On the free audit and the free lunch

Four of the five big auditing companies answered the appeal of Economy Minister Nikolai Vassilev for help in the audit of the long-ago privatized Gorubso-Madan mining complex. The desire of the companies to give gratuitous help to the state, which does not have the necessary budget to pay for these services, is more than admirable.

This appeal, though, demonstrates the serious problem that is already hanging over the heads of the new ministers. As Vassilev said, there is no one in the state administration who knows the real condition of the troubled Gorubso-Madan, even if the fate of a whole town and region depends on it. Most probably, the situation would be the same if a hunger strike started tomorrow in Plama, Vidachim, Agrobiochim, Bulgargeomin, the Varna shipyard, the workers in the Russian construction sites, and many, many others who expect help from the state for the deadlock in which they have ended up.

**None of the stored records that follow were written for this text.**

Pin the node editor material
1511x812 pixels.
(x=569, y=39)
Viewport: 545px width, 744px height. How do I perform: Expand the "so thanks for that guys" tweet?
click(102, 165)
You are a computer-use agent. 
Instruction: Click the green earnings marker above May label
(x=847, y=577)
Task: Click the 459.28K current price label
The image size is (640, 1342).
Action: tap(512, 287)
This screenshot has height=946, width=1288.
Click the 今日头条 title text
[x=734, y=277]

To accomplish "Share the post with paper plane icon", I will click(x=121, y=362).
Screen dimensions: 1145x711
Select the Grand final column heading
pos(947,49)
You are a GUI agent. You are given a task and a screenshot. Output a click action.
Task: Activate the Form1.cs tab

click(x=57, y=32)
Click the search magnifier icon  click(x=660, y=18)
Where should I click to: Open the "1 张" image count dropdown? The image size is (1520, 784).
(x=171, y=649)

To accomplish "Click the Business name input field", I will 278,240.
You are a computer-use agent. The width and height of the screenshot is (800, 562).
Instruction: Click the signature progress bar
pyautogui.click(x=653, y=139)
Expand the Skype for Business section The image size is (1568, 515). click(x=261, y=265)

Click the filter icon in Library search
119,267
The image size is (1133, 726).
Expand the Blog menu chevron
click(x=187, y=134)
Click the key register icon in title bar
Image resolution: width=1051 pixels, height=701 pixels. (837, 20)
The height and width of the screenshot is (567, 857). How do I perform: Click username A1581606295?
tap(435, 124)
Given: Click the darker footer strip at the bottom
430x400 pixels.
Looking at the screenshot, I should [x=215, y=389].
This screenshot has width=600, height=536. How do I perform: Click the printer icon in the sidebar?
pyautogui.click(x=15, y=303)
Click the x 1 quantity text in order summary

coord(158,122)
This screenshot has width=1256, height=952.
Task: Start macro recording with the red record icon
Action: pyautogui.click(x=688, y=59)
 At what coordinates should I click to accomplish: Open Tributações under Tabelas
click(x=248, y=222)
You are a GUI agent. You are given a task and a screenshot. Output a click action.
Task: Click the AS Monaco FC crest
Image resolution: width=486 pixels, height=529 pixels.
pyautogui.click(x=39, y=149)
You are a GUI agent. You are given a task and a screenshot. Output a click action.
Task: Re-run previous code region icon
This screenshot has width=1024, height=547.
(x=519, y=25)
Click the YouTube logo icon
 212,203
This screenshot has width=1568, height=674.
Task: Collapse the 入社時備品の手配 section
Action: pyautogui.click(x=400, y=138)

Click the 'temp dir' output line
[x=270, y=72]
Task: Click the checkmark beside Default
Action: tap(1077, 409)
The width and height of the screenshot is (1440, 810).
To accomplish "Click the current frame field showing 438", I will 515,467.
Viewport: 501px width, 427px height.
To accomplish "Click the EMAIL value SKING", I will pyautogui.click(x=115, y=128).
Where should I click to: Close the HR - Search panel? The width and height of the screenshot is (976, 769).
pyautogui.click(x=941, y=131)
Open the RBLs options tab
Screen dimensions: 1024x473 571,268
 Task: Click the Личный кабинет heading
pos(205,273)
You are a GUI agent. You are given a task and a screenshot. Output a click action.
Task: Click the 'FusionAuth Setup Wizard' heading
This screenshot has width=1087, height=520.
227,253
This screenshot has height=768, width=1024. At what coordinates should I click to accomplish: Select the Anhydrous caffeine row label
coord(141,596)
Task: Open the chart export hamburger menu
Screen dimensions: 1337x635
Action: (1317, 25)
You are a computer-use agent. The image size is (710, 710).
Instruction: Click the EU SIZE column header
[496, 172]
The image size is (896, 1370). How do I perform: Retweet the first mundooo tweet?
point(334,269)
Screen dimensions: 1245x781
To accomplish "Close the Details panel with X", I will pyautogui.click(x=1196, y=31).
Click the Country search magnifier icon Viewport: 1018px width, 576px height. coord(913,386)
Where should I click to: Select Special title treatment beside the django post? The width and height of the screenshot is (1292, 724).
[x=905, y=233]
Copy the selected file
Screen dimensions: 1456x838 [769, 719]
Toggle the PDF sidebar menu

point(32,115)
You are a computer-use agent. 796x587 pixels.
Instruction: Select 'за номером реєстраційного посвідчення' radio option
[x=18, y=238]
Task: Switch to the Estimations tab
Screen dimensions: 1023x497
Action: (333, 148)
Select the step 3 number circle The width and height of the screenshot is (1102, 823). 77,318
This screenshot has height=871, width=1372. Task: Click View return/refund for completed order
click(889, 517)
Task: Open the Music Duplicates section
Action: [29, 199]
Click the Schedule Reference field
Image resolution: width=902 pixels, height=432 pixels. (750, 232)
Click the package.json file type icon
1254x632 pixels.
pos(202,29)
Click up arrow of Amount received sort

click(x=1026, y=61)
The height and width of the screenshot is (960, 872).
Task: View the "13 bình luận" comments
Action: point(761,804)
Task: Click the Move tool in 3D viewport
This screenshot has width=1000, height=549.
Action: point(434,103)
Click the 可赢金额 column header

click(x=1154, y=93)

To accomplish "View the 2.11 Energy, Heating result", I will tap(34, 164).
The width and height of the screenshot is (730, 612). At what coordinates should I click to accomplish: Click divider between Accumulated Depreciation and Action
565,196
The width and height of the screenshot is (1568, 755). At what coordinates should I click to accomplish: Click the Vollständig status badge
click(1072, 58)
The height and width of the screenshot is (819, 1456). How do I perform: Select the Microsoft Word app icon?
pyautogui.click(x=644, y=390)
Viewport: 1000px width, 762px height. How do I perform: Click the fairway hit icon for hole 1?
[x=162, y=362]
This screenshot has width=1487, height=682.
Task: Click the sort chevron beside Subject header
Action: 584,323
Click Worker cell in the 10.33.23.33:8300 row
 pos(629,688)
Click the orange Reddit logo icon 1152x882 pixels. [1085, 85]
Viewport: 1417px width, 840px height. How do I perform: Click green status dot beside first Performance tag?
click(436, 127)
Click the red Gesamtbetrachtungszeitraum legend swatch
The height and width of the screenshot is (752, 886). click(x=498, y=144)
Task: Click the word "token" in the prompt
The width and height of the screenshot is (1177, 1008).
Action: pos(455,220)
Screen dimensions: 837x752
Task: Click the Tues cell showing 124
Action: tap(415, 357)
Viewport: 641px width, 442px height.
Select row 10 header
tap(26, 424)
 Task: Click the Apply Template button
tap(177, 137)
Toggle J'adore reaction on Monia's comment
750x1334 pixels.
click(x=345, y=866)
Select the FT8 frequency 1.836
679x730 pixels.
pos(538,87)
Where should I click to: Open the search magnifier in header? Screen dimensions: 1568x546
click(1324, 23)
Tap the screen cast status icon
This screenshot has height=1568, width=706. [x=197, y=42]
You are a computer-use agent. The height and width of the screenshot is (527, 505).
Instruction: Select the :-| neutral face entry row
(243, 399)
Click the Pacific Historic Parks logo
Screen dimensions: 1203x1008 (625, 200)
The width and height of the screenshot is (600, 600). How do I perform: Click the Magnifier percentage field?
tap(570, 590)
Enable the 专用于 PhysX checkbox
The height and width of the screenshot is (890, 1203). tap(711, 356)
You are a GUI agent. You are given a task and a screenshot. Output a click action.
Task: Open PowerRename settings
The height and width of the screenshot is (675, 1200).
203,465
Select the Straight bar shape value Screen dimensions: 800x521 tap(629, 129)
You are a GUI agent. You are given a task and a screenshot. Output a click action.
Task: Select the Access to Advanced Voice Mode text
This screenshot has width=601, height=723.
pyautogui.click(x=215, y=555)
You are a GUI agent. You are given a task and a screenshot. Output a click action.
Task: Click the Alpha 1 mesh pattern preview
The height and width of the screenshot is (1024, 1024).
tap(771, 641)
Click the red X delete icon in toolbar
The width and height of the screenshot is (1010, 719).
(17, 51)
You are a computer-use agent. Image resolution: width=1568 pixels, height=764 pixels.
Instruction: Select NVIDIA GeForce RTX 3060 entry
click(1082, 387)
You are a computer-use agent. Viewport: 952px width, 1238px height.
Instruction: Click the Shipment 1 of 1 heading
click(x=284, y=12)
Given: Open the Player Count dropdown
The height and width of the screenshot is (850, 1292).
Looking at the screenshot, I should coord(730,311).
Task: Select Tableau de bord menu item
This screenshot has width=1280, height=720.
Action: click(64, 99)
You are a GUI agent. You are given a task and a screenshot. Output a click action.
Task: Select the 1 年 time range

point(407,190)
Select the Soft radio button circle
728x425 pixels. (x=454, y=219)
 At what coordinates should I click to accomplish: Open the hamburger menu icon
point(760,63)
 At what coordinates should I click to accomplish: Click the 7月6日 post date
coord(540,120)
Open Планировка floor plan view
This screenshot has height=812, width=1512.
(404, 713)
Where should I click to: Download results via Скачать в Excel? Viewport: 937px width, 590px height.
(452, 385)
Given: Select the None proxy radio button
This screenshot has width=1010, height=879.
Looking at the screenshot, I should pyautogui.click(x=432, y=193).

The mode of work of the Western financial and consultant firms proved to be in a counterbalance with that of Bulgaria's state administration. The new ministers need either to reorganize the ministries to function at least partly with higher standards, or to use outside help for each more significant problem. The alternative, though used for free, could easily put the new ruling party in an endless series of friendly gestures from and to well-wishing consultants, assistants and aides for whom it is well known that a huge part of business depends on the connections with the Cabinet circles. Thus, in the end, it could turn out that the proposed free credit might be put in the product list of the free lunch and the free cheese in the trap.
-Kapital

The pensions triangle

The Minister of Labour and Social Policy, Lidia Shuleva, announced yesterday that there is a black market for labour in Bulgaria and the money for pensions is not enough. Like a number of other problems, this is a closed circle. It is drama-laden just like the love one, because human passions are raging, and it is dark like the Bermuda triangle, where not ships, but money sinks.

If the cash-box is to be filled, from which the National Insurance Institute will get the money for the pensions of our moms and dads, the social security payments need to be made. For those to be made, the gray economy needs to come out into the light. For this to happen, the state will have to lose some sweat. The business which secures jobs also needs its noose to be loosened a bit, so that it would invest and insure the workers at real wages, and not the minimum ones. And the labour inspection should get busy and punish foreigners dooming hundreds of women to medieval drudgery in tailor's workshops.
-Trud

The calendar of achievements took a great toll on human life

The former government bequeathed to us not only the calendar of achievements but also ruined roads. Again and again they take a great toll on human life - more than in Kosovo and Macedonia. It is not true that Bulgarians are careless drivers and that this was, reportedly, the reason they die on the roads. There are foreigners among the victims, too. Even motor racing driver Christian Fittipaldi could not avoid all the holes and pits on the roads. Not to mention the discouraging markings.

It's been revealed that an Italian firm, close to former Minister of Regional Development Evgeni Chachev, invests money in filling the holes rather than building new highways. That turned out to be more profitable. The new minister, Kostadin Paskalev, was smart enough to order a checkup. But it will not bring back the victims of road accidents.
-Standart

It is time that Vassilev learned diplomacy

Minister of Economy Nikolai Vassilev made his first blunder since he took over the responsible state post. On his first visit to Turkey, where he and his delegation were distinguished guests of the international fair in Izmir, Vassilev forgot all about good manners and respect for his hosts. It is unacceptable for a Bulgarian statesman of such a high rank to make any kind of comment on the conditions of a neighbouring country. (During his visit he said that Turkey was a country with high taxes and no financial stability and that its microeconomics were in a very difficult condition.)

It is high time that the young ministers got to know the most elementary protocol requirements.